Ted não pretendia fazer grandes coisas no Rio, nada de visitar lugares comuns como Pão-de-Açúcar, Corcovado e Maracanã, nada disso; o que ele queria mesmo era apenas, como da outra vez, hospedar-se em Copacabana, na Av. Atlântica, atravessar o calçadão, botar os pés na areia quente, sentir o calor do sol na pele e refrescar-se um pouco no mar, só isso. Mais que isso só, certamente, umas cervejinhas geladas nos quiosques da praia e, talvez, eventual e circunstancialmente, desde que com desejo ou necessidade sexual deveras premente e proeminente, se render aos apelos e aos encantos de uma daquelas garotinhas de plantão no calçadão – logicamente com a prevenção adicional de verificar e comprovar a maioridade da moça, como reza o aviso-advertência afixado no saguão do hotel.
Êle também não queria ir pro Rio em meses de alta-temporada, tipo dezembro e janeiro, nem queria participar de nenhum carnaval em fevereiro ou março, por isso escolheu abril / maio, tendo o cuidado de evitar junho, porque ele sabia que essa estória de Rio-40-graus ou de verão-o-ano-inteiro era pura balela, coisa-pra-inglês-ver (ou não ver!), conversa-pra-boi-dormir, e que, na verdade, no Rio ocorriam invernos, sim, e dos brabos! – nem que fosse por uns poucos três ou cinco dias em julho.

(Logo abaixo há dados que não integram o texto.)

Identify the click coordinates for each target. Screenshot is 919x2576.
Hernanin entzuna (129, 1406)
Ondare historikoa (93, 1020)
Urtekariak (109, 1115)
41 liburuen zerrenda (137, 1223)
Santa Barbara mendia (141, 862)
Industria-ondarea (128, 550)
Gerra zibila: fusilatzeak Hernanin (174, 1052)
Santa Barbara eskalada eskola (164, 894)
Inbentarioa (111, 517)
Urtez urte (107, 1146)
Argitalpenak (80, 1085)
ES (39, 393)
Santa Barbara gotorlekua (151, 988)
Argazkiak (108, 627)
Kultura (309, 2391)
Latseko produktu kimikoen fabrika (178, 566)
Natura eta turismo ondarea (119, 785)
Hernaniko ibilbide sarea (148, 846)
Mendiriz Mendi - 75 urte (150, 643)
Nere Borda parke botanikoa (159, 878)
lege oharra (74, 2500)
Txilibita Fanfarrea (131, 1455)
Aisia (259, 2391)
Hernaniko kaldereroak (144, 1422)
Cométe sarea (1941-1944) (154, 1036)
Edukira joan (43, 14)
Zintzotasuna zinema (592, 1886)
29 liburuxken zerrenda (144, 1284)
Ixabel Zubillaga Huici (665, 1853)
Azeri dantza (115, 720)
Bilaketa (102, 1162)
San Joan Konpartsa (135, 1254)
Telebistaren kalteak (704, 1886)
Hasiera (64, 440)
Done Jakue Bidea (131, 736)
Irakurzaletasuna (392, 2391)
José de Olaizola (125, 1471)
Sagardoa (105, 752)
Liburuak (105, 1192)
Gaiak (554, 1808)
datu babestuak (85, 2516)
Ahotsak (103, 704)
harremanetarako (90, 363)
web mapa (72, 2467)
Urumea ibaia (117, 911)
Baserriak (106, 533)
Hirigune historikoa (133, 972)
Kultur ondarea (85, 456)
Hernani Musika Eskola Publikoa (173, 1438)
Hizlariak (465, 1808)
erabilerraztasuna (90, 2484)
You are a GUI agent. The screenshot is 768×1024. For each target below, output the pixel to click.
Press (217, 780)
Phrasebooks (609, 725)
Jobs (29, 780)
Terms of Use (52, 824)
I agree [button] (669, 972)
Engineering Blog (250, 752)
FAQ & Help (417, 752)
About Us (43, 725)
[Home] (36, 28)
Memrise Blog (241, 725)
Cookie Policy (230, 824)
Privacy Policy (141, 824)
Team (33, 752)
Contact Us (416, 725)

((E isso me lembrou um certo sujeito, um norueguês, de Morsvik (a quase 68o de latitude norte!), muito bem humorado e otimista, que eu conheci anos atrás numa reunião de trabalho, num hotel dessa mesma Copacabana, nesse mesmo Rio de Janeiro (22o de latitude sul), num tórrido dia de dezembro às 2 da tarde, o qual, quando indagado se na Noruega existia verão, respondeu, com seu inglês sofrível, mas pronta e seguramente: “Verão, lá? Claro que tem! No ano passado até caiu num domingo!”))
Valdemiro, 13 anos, mais conhecido como Miro, no morro, ou pelo codinome VDM, na Boca, é um garoto magricelo, moreno, baixinho e raquítico, porém muito esperto e ligeiro, com o 2o. ano do ensino primário incompleto por abandono, e que trabalha, desde os 10, para o tráfico do Morro do Cantagalo, Rio de Janeiro, Brasil, onde nasceu e cresceu. Ele atua como uma espécie de menino-de-recado e segundo-sentinela-armado – invariavelmente com um AR-15, modelo do ano (2006), de procedência desconhecida, para uso pessoal e absolutamente restrito a seu posto de observação, localizado estrategicamente na laje mais alta da entrada norte do morro, de onde ele tem total visão, controle e domínio sobre o acesso pela Rua Percy Murray.
Miro está muito satisfeito com o seu trabalho, pois além de ganhar uma boa grana dos malandros marmanjos, toda semana, como salário individual, a sua família (mãe e três irmãos menores) encontra-se muito bem assistida e protegida, social, financeira, política e economicamente, pela Organização. Miro não quer, nem espera, mais nada da vida! Porém, como recentemente ele andou estourando o seu orçamento doméstico, devido à compra de dois pares de tênis rider pra ele, um cd-player pro irmão e uma geladeira frost-free pra mãe, estava perigosamente em déficit financeiro junto a seus chefes imediatos, que mui pronta e despretensiosamente sempre lhe adiantavam a bufunfa em ocasiões como essa.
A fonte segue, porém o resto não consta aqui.